Dataset records
★ ★ ★ ★ ★ ★ ★

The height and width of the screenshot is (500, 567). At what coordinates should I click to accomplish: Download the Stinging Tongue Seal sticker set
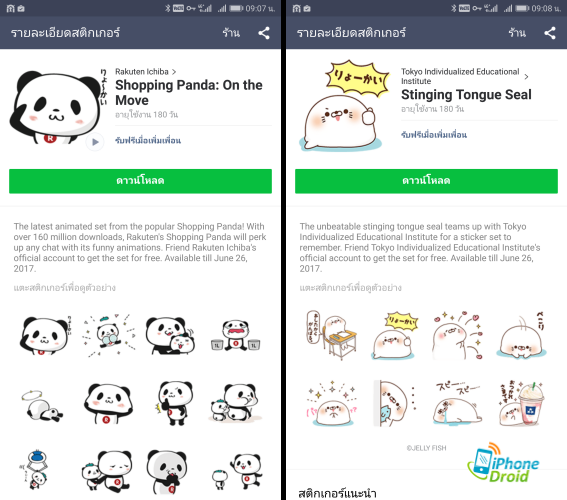[426, 181]
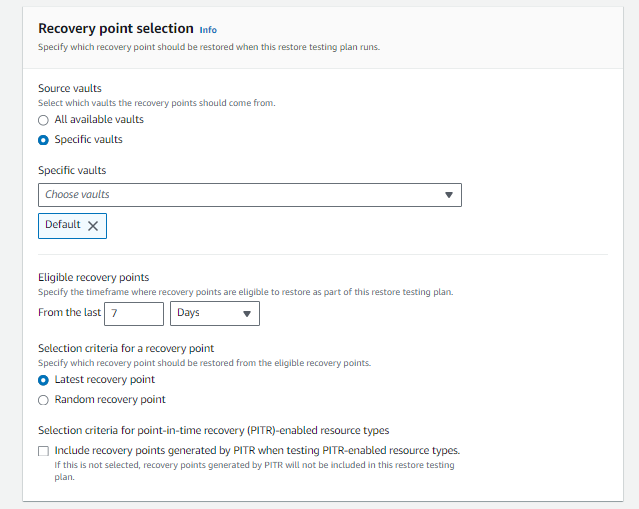Expand the Days timeframe dropdown
This screenshot has height=509, width=639.
pos(214,314)
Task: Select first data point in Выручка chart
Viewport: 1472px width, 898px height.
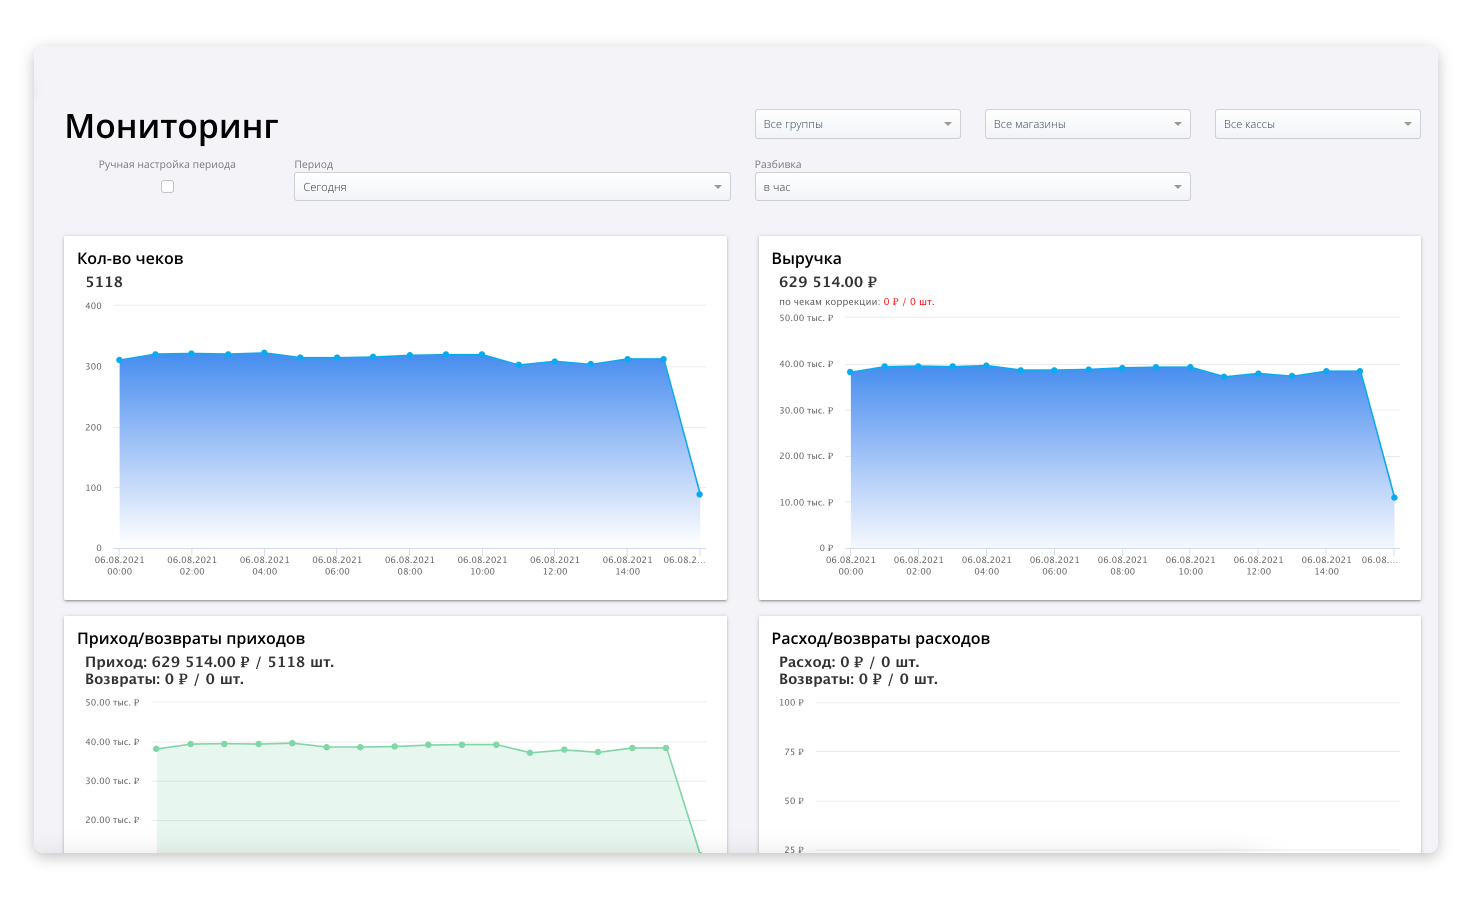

★ ★ ★ ★ ★ ★ ★

Directions:
Please copy the lines exactly, beginning at the one containing "Task: Select first" and ending at the last line of the records above, both included, with the pictures left out.

Worked solution:
Task: Select first data point in Выручка chart
Viewport: 1472px width, 898px height.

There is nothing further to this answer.